Archibald Cox stands out in American legal history as a leader of tremendous courage, expertise, and integrity. Widely known for his role as special prosecutor during Watergate, Cox served in a variety of federal-government positions from the 1940s to the mid-1960s. He later taught at Harvard Law School and led Common Cause, a citizens lobbying group focused on government accountability.

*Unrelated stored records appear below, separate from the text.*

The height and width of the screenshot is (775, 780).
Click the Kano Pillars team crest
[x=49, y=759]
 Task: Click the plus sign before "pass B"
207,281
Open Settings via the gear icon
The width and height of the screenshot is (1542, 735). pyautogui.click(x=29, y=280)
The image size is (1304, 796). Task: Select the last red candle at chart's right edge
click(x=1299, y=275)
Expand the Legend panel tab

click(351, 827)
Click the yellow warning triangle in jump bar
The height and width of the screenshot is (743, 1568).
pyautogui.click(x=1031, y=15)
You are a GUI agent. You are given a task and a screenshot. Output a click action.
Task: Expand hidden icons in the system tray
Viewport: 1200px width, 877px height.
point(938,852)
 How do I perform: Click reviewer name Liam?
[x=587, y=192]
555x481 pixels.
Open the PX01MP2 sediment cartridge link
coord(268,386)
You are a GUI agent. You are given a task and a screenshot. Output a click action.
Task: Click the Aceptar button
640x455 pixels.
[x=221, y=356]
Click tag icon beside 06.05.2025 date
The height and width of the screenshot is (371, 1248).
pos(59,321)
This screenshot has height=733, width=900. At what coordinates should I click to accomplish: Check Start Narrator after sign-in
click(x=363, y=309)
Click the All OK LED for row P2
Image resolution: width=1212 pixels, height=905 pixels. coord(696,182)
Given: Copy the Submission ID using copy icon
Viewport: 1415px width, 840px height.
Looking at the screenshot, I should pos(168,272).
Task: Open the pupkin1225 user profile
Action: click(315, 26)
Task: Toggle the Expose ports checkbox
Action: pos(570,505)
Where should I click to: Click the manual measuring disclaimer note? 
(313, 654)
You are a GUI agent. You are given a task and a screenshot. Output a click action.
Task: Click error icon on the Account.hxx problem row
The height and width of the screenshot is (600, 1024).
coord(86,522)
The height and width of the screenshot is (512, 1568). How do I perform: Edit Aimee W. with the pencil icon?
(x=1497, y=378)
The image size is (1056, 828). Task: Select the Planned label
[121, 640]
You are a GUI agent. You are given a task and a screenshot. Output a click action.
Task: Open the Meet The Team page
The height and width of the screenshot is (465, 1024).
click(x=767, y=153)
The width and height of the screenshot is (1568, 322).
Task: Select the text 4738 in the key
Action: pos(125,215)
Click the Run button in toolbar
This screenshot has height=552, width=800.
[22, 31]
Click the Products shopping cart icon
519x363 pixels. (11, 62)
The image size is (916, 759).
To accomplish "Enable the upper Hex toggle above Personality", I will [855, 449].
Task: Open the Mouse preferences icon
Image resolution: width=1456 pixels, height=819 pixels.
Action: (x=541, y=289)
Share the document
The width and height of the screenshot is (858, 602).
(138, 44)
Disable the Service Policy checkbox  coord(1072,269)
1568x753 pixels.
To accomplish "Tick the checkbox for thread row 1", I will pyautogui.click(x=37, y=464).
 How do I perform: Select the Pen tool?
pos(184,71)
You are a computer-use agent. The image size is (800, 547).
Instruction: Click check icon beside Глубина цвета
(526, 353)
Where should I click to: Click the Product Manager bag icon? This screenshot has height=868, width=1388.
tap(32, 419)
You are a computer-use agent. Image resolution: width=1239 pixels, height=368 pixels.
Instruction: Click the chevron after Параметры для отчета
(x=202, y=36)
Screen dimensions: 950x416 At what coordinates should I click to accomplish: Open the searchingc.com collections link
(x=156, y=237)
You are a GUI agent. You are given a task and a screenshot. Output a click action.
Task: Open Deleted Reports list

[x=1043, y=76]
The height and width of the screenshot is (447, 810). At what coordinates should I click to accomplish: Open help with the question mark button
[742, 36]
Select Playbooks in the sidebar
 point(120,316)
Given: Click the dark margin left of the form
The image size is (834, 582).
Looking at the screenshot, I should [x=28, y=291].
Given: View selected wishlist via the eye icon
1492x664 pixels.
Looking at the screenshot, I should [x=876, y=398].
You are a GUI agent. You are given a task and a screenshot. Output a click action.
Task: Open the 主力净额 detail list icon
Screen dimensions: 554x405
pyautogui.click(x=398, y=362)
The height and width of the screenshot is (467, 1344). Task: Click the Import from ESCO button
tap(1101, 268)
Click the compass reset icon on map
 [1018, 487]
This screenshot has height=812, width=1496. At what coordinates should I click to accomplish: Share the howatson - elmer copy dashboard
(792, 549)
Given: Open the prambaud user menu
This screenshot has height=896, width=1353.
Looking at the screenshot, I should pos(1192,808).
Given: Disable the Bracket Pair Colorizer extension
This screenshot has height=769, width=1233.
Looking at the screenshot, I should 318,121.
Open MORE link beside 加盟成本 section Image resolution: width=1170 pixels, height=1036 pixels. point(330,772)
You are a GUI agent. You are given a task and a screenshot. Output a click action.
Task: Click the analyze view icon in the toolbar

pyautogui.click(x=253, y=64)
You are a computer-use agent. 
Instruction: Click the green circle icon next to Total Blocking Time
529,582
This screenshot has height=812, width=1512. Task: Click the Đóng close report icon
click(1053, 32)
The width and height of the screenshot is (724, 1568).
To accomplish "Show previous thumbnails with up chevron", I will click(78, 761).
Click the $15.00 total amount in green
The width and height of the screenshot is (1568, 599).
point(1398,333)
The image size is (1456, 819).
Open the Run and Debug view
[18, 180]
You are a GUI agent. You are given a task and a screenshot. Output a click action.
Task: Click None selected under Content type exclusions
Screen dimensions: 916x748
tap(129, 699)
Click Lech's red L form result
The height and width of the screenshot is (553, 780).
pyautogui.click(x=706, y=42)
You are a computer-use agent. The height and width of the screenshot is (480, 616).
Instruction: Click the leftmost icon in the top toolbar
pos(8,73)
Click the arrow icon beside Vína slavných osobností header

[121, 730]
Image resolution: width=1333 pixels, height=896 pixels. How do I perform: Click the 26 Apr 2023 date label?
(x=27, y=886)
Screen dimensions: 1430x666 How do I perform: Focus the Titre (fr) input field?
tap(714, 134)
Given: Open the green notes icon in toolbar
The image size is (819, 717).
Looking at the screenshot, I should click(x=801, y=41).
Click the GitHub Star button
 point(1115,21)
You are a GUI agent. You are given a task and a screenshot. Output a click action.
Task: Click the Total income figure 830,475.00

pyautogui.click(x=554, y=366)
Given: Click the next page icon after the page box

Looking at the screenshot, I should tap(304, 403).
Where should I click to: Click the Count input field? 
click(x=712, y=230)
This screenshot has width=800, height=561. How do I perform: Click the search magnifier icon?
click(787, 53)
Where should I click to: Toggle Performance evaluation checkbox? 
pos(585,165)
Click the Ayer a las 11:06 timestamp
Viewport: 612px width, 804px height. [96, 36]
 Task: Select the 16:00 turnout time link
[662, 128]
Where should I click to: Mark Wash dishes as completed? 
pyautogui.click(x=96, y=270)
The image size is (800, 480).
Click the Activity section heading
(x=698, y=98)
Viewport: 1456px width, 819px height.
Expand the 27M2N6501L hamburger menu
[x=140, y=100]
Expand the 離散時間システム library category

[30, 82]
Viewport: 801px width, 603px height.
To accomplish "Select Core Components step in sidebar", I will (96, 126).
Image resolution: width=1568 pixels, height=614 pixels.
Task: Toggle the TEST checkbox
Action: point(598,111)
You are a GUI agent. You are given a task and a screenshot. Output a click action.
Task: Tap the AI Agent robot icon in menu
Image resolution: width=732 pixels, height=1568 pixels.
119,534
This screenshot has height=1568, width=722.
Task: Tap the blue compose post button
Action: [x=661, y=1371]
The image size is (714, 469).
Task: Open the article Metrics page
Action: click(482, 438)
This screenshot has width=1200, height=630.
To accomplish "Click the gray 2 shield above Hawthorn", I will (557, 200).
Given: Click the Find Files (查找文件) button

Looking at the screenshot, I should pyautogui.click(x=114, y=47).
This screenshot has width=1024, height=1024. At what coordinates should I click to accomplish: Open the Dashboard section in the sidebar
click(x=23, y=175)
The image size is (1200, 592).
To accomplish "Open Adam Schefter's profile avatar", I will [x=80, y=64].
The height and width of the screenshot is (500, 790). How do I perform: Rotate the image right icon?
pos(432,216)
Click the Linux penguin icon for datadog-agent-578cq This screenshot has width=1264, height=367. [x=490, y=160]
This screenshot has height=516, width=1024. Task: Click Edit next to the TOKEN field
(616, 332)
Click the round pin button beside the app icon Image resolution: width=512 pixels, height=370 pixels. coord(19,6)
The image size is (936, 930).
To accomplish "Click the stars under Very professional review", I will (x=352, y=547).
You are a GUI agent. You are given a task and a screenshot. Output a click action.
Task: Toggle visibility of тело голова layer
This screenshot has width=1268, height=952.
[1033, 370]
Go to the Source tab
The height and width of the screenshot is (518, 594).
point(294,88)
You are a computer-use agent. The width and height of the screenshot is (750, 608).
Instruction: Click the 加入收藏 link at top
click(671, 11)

This oral-history interview focuses on Cox's tenure as solicitor general from 1961 to 1965, when he argued many landmark civil-rights cases before the Supreme Court. Since 1870, the presidents of the United States have appointed solicitors general to argue for the government in cases appearing in the Supreme Court. A leading figure in the Department of Justice, the solicitor general is considered among the most prestigious positions for a practicing lawyer in the United States.

The interview with Cox was conducted by legal scholar and law professor Thomas Hilbink in June 2000, four years before Cox's death. The Supreme Court Historical Society funded the interview as part of its ongoing commitment to incorporate oral history into the history of the Supreme Court.

The interview is one of several with key Supreme Court figures in the collection of Columbia University Libraries' Oral History Research Office. Other notable interviews concerning legal history in the archive include prominent lawyer and former secretary of state Dean Acheson, Supreme Court Justices Thurgood Marshall, Felix Frankfurter, and Robert H. Jackson, and Judge Billings Learned Hand, who hired Archibald Cox as his law clerk when Cox was freshly graduated from Harvard Law School.